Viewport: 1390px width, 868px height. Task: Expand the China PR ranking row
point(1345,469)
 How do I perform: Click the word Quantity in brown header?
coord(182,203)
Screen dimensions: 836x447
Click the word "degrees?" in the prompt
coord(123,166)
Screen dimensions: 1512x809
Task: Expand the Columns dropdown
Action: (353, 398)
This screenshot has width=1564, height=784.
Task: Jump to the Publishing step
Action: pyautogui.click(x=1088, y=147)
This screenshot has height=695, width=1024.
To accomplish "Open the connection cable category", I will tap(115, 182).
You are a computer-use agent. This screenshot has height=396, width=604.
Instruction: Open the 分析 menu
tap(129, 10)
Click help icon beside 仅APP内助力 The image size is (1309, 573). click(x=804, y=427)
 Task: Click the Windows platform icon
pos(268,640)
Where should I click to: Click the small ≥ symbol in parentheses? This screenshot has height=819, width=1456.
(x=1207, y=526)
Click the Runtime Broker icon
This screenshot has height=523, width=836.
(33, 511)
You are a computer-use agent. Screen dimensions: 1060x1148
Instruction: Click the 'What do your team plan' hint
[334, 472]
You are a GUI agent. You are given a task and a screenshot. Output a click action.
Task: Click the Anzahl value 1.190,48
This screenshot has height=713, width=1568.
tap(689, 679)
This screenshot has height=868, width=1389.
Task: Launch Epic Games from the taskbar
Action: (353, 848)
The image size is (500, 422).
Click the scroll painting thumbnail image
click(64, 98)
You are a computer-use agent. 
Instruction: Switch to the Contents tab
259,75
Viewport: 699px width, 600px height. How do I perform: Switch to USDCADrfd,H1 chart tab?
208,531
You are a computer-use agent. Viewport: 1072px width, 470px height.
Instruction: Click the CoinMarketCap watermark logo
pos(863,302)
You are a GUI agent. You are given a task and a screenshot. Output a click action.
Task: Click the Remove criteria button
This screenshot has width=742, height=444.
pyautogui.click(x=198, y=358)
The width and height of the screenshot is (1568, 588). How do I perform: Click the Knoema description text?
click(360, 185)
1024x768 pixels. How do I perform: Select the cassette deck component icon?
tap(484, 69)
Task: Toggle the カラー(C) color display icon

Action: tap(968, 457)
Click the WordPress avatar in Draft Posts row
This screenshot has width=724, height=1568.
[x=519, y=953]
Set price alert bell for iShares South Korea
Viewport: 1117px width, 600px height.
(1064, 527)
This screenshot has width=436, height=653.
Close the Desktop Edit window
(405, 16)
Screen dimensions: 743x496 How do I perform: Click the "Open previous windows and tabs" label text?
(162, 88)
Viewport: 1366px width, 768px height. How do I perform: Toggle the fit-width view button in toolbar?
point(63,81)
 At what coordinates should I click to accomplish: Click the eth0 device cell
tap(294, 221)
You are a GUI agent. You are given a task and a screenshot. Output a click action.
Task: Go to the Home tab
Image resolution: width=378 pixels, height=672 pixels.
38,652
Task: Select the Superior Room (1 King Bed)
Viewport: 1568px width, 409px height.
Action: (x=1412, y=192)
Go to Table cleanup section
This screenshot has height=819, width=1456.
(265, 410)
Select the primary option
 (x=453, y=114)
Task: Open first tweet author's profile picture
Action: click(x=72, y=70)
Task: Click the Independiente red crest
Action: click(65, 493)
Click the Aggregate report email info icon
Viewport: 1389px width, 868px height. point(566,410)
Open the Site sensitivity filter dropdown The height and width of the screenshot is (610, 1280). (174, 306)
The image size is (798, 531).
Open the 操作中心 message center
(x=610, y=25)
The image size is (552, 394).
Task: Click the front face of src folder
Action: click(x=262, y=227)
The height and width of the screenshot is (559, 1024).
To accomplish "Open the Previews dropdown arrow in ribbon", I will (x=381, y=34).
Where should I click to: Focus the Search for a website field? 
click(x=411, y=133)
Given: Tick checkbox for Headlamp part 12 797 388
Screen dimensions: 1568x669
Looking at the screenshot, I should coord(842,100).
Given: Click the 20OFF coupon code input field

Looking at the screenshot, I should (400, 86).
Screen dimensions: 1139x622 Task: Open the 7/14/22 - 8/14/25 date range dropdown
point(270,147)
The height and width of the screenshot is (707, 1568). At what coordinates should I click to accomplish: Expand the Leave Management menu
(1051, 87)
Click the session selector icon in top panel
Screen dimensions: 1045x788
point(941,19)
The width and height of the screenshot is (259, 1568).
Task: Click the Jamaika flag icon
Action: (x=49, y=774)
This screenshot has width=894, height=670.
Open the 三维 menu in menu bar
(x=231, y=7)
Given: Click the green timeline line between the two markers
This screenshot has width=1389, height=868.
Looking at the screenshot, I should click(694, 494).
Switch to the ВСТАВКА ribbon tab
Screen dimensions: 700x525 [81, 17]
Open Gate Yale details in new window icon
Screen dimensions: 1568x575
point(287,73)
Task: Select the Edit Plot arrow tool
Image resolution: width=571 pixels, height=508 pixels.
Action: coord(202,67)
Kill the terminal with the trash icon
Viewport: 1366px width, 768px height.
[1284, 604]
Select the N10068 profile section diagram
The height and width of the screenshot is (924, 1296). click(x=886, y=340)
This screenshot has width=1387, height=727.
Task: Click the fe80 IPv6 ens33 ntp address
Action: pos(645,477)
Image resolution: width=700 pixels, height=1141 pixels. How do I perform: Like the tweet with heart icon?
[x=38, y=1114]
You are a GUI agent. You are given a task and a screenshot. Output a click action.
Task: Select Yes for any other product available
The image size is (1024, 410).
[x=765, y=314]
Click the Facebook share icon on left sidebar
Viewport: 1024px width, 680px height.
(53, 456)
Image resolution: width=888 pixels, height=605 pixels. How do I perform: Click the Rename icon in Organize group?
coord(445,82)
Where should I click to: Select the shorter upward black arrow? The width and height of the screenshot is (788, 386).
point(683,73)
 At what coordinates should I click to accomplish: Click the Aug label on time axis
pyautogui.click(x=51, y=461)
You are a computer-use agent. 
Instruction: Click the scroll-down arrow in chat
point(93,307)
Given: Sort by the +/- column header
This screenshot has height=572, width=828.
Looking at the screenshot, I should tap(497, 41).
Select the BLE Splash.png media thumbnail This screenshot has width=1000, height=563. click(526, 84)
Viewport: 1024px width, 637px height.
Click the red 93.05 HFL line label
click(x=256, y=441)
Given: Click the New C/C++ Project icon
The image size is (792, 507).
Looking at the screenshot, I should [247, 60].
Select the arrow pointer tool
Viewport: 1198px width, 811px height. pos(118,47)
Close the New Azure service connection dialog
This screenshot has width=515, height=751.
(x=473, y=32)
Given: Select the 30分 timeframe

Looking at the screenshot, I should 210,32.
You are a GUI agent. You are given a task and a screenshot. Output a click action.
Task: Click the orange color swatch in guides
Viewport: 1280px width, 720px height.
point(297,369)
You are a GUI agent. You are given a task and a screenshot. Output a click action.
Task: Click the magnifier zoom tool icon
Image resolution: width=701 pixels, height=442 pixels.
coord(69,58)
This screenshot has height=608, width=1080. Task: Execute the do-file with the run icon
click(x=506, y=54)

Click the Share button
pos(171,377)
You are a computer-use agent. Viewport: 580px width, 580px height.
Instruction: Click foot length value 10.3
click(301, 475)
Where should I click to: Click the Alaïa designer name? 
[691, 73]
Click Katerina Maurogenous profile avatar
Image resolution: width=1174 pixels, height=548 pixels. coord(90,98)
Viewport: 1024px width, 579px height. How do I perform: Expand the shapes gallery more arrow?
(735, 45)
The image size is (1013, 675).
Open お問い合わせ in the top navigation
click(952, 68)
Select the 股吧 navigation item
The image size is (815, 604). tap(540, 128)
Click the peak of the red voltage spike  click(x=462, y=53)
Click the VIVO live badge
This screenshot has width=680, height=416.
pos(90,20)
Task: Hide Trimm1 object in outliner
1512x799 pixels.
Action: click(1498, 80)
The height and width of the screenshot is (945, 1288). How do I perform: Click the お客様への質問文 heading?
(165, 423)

------------------------

Beginning at the line that holds "Viewport: 1024px width, 637px height.", reproduce each line of the records above down to and including the last one.

OUTPUT BELOW =>
Viewport: 1024px width, 637px height.
Click the red 93.05 HFL line label
click(x=256, y=441)
Given: Click the New C/C++ Project icon
The image size is (792, 507).
Looking at the screenshot, I should [247, 60].
Select the arrow pointer tool
Viewport: 1198px width, 811px height. pos(118,47)
Close the New Azure service connection dialog
This screenshot has width=515, height=751.
(x=473, y=32)
Given: Select the 30分 timeframe

Looking at the screenshot, I should 210,32.
You are a GUI agent. You are given a task and a screenshot. Output a click action.
Task: Click the orange color swatch in guides
Viewport: 1280px width, 720px height.
point(297,369)
You are a GUI agent. You are given a task and a screenshot. Output a click action.
Task: Click the magnifier zoom tool icon
Image resolution: width=701 pixels, height=442 pixels.
coord(69,58)
This screenshot has height=608, width=1080. Task: Execute the do-file with the run icon
click(x=506, y=54)

Click the Share button
pos(171,377)
You are a computer-use agent. Viewport: 580px width, 580px height.
Instruction: Click foot length value 10.3
click(301, 475)
Where should I click to: Click the Alaïa designer name? 
[691, 73]
Click Katerina Maurogenous profile avatar
Image resolution: width=1174 pixels, height=548 pixels. coord(90,98)
Viewport: 1024px width, 579px height. How do I perform: Expand the shapes gallery more arrow?
(735, 45)
The image size is (1013, 675).
Open お問い合わせ in the top navigation
click(952, 68)
Select the 股吧 navigation item
The image size is (815, 604). tap(540, 128)
Click the peak of the red voltage spike  click(x=462, y=53)
Click the VIVO live badge
This screenshot has width=680, height=416.
pos(90,20)
Task: Hide Trimm1 object in outliner
1512x799 pixels.
Action: click(1498, 80)
The height and width of the screenshot is (945, 1288). How do I perform: Click the お客様への質問文 heading?
(165, 423)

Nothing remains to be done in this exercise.